Conestoga news

January 17, 2013 3:52 PM

Student app impresses RIM

When Conestoga student Sumeet Gill won a hackathon hosted by Research in Motion in November 2012, no one was more surprised than him.

“I knew people from the industry would be competing, so my expectations were quite low in terms of winning,” said the third-year computer programmer/analyst student. “I just wanted to go to the event to get a different perspective on how to change and improve my app by people in the industry.”

The objective of the KWBBDev BB10 Mini-Hackathon, which took place at the Communitech Hub in downtown Kitchener, was to design a mobile app to be used for the BlackBerry 10, which RIM will release Jan. 30.

Competitors were given several hours to build and fine-tune their app, which they then presented to a panel of three judges, including two from RIM. Scoring was based on the originality of the idea, the technical difficulty of coding the app and the overall presentation.

Gill’s winning solution, which earned him 32-GB BlackBerry Playbook, was a mobile app providing public transportation users with the Grand River Transit bus schedule.
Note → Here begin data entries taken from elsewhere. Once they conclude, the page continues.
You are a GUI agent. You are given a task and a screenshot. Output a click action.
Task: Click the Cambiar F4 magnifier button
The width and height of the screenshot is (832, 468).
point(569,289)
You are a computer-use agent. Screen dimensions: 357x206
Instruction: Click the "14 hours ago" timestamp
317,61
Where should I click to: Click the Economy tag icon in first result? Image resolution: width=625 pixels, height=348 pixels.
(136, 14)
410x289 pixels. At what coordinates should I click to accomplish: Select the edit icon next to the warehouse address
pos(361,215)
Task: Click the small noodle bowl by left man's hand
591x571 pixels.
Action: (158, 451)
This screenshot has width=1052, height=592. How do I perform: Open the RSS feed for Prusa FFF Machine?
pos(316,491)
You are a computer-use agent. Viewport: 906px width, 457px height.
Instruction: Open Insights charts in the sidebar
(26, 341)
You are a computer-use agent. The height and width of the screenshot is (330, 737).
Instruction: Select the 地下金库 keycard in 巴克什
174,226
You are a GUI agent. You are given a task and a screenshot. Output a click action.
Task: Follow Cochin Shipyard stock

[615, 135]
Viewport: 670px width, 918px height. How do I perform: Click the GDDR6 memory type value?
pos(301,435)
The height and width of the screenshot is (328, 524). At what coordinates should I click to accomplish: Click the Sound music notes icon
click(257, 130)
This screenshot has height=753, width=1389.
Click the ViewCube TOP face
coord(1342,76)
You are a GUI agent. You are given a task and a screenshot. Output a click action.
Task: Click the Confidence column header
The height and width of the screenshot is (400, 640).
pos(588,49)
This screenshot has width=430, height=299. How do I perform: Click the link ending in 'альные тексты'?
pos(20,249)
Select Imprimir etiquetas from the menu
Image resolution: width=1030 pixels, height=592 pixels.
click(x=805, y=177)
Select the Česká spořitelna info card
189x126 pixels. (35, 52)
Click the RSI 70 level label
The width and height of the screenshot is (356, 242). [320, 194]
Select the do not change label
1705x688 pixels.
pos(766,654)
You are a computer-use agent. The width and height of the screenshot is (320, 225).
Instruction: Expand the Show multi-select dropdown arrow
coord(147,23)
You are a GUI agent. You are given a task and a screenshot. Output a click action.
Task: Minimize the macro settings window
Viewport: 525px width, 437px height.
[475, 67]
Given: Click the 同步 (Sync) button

He said he had been working on the project for several school assignments prior to entering the competition.

Following his victory, Gill credited one particular course and one particular instructor for his success.

“I would like to thank Meyer Tanuan for teaching PROG3180 - Programming: Mobile Applications. He was an excellent teacher and he went well out of his way to help get his students involved in events such as the hackathon that I participated in.

“Without this course I would have had a hard time learning to make mobile apps on my own and without Meyer I would not have been involved in these events at all.” According to Gill it is experiences like this one that makes his time at Conestoga feel worthwhile.

“Honestly, it felt great to win,” he said. “It really reinforced the fact that what I’m doing in school is applicable in the workplace.”

Story by Ryan Bowman, second-year student in Conestoga's Print-Journalism program.